The second PCR amplification had a final volume of 15 µL: 50 mM of KCl, 10 mM of Tris-HCl (pH 8.3), 1.5 mM of MgCl2 enhancer (1.5X), 60 µM of dNTPs, 1.0 U of AmpliTaq Gold DNA Polymerase (Thermo Fisher Scientific), 0.5 pmol of each HPV specific primer, and 0.3 pmol of control primers (BG2 and BG3). Two microliters of the MY11/09 PCR products were used as template for nested PCR amplification. The reaction was incubated for 36 cycles at 95 °C for 2 min, 56 °C for 1 min, 72 °C for 40 s, and a final extension cycle at 72 °C for 5 min. Additionally, we performed serial dilutions to determine the minimum concentration capable of detecting the viral subtypes, ranging from 10−3 to 10−6 µg/µL, with successful detection even at concentrations as low as 10−6 µg/µL.
2.5. Capillary Electrophoresis (CE)
The amplified product from NMPCR was diluted 200X, and 1 µL was submitted to capillary electrophoresis (MegaBase 1000, Amersham Pharmacia Biotech, Piscataway, NJ, USA) using the internal standard molecular weight ETRox550 (GE Healthcare, Chicago, IL, USA) for samples analysis (Figure 1). For the electropherogram analysis, we have built a new peak filter with the software Fragment Profiler 1.2 (GE HeathCare) with three fluorescein-labeled probes: FAM (6-carboxyfluorescein), HEX (5′-hexachlorofluorescein phosphoramidite), or TAMRA (6-carboxytetramethylrhodamine) (Table 2).
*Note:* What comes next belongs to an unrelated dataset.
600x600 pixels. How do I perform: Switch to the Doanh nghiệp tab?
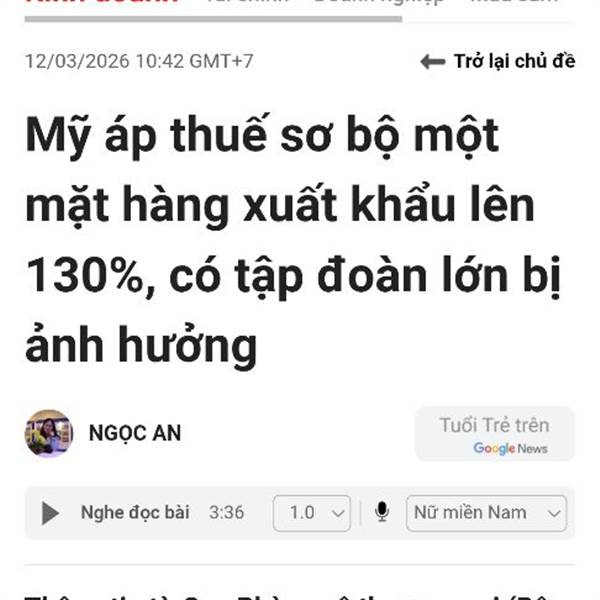[x=378, y=2]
The results were classified as positive in the presence of amplification for one (single infection) or more HPV viral types (multiple infections), generating 74–338 bp fragments, with the presence of the internal control amplification (β-globin gene-BG, 366 bp). The results were considered negative when only the β-globin (BG) gene was amplified and indeterminate when no amplification was observed for either HPV or the BG control.
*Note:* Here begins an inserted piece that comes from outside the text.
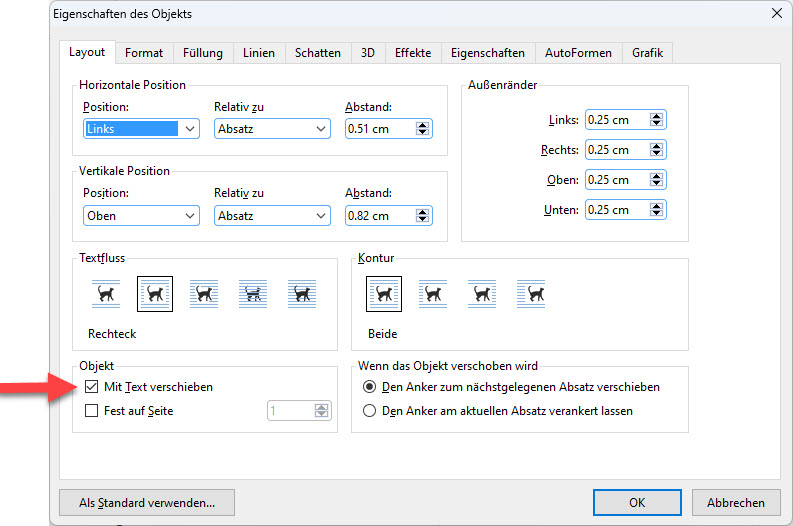Image resolution: width=793 pixels, height=526 pixels.
Task: Select the behind-text wrap icon in Textfluss
Action: (253, 294)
2.6. Hybrid Capture 2 Assay (CH2)
HPV DNA detection was performed by the commercially available Hybrid Capture 2 assay (HC2, Qiagen) at Digene (São Paulo, Brazil). The HC2 assay is a nucleic acid hybridization assay with signal amplification that utilizes microplate chemiluminescent detection. Samples collections were performed in an appropriate tube provided in the HC2 kit. All scrapes were analyzed for the presence of low-risk HPV types 6, 11, 42, 43, and 44 and for the high-risk HPV types 16, 18, 31, 33, 35, 39, 45, 51, 52, 56, 58, 59, and 68. The HC2 positive results were categorized as HPV-A (Low-Risk), HPV-B (High-Risk), or both HPV-A/-B genotypes.
2.7. Statistical Analysis
Statistical analyses, tables, and graphs were produced using BioEstat (version 5.3) and GraphPad Prism (version 5) software. The detection of high-grade CIN2+ and CIN3+ lesions were assessed using sensitivity and specificity parameters. The detection of HPV in all CIN+ lesions were also determined in both São Luís (Maranhão) and Uberlândia (Minas Gerais), Brazil.
3. Results
3.1. The Nested-Multiplex PCR and Diagnostic Parameters
The length of the amplicons generated by the first amplification with MY09/11 degenerated primers was 450-bp (Figure 3A). The β-globin gene detection rate was ≥90%, validating the DNA extraction method for HPV detection (Figure 3B). The HPV detection and genotyping by NMPCR were confirmed in agarose gel electrophoresis by selecting amplified samples with single infections ordered by size (Figure 3C) and also in multiple infections (Figure 3D). DNA amplicons from single and multiple infections from 40 randomly selected women representing all genotypes were excised from the gel, purified, and their sequences were confirmed by DNA sequencing. Additionally, the single-tube NMPCR was able to detect differences in viral load in double or multiple infections (Figure 3E) when serial dilutions were applied to samples prior to amplification, indicating that a decreased viral load of samples with multiple infections may result in detection failure, either by using conventional PCR or by the HC2 assay.
Figure 3.
HPV genotypes of random samples and controls amplified by NMPCR as detected in agarose gel electrophoresis. (A): Example of first-round amplification (outer-PCR reaction) using 10 degenerated primers, generating 450-bp amplicons. (B): Examples of first-round amplification of the internal control of PCR reaction (β-globin gene), generating fragments of 366-bp. (C): Amplification of 11 single HPV types ordered by size. (D): Detection of single and multiple HPV infections in cervical samples. (E): Viral dominance detected by sample dilution of double HPV infections amplified by NMPCR; the left panel shows double infection with HPV16/35 with similar titers, and the right panel shows double infection with HPV35/61 with significant differences in titers (10−3 µg/µL to 10−6 µg/µL), with dominance of HPV35. Viral types are represented below in (C,D). Abbreviations: C, negative control; β-globin gene; M1, 100 bp molecular marker; M2, 50 bp molecular marker.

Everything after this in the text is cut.